S’agissant de l’auteur, nous avons eu l’occasion d’éprouver cette vérité à propos d’un texte de Sartre sur l’existence, tiré de la Nausée : un cours de philosophie sur l’existence, dont on pourrait à la limite imaginer qu’il ait le même contenu, ne pourrait absolument pas donner lieu à l’interruption dont je parle : il faudrait que l’étudiant le subisse jusqu’à son terme pour que le savoir professoral sur l’existence lui soit transmis. Pour Sartre, c’est le contraire : nous pouvons l’interrompre et empêcher l’énumération des arguments et des métaphores de se poursuivre en disant  » enfin bref, l’existence est sartrienne « . Voilà l’auteur dont l’autorité est pour nous que la vérité coupe le savoir. Un autre exemple : Fellini Roma qu’on opposerait à un bon documentaire sur Rome. Ce film, on peut l’interrompre d’un  » enfin bref, Rome est une ville fellinienne « , et l’on a la vérité. Le documentaire il faut le suivre jusqu’au bout, si l’on veut connaître Rome. Savoir ici, mais vérité là.

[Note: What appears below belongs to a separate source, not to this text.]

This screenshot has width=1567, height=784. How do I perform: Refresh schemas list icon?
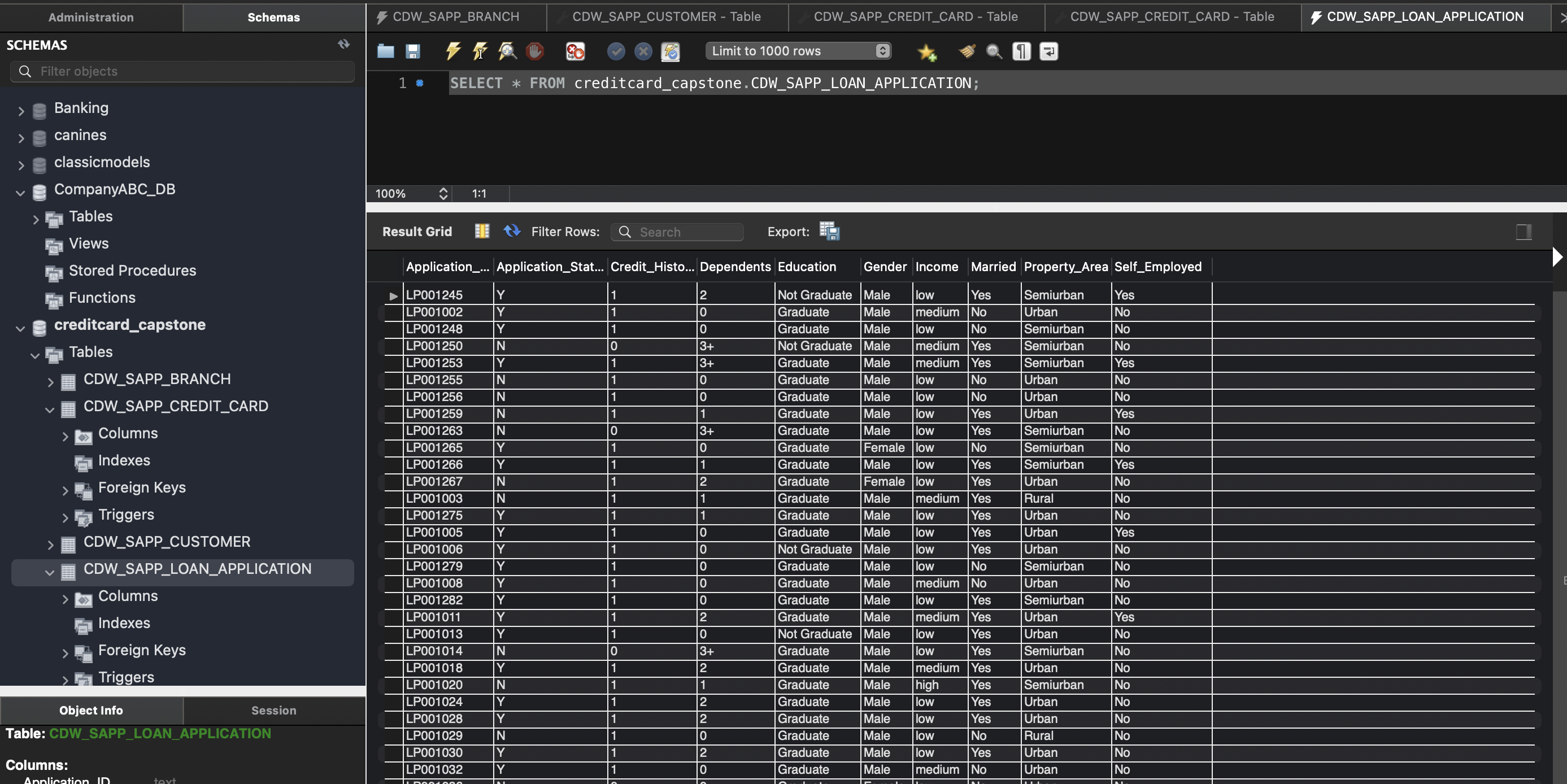tap(343, 44)
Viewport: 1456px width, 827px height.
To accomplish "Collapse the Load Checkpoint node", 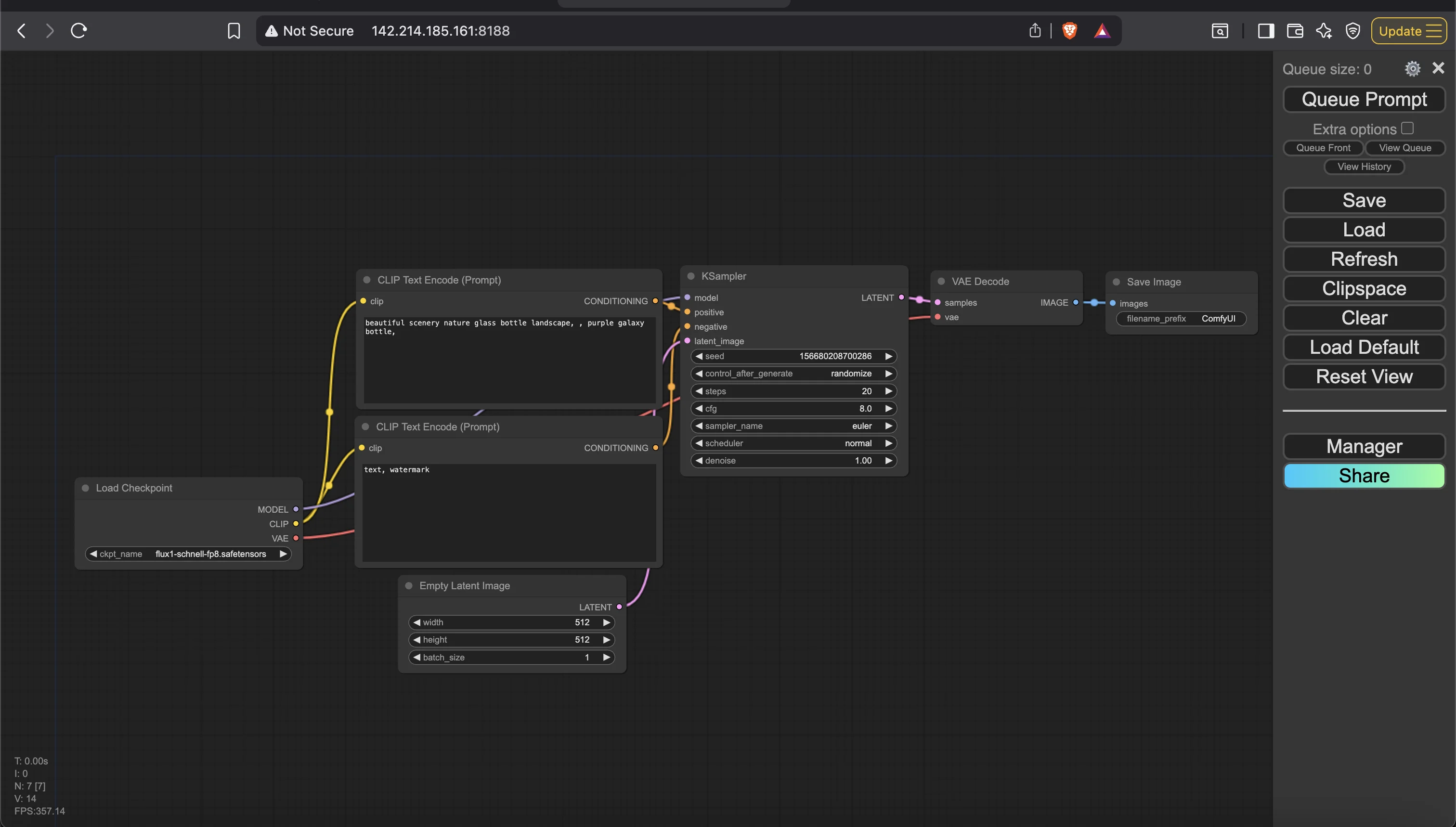I will coord(85,487).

Telle est l’autorité que la vérité se reconnaisse dans l’interruption du savoir.

Le second terme de la question originelle de la métaphysique opère cette coupure. J’y reviendrai rapidement la prochaine fois mais l’essentiel sera de rapporter cette  » violence  » qui est l’autorité elle-même à l’acte subjectif, qui est la métaphore. Nous terminerons l’année sur cette notion, en nous interrogeant sur le rapport de cette violence et de la  » métaphore personnelle  » dont l’acte subjectif lui-même est la production.

Je vous remercie de votre attention.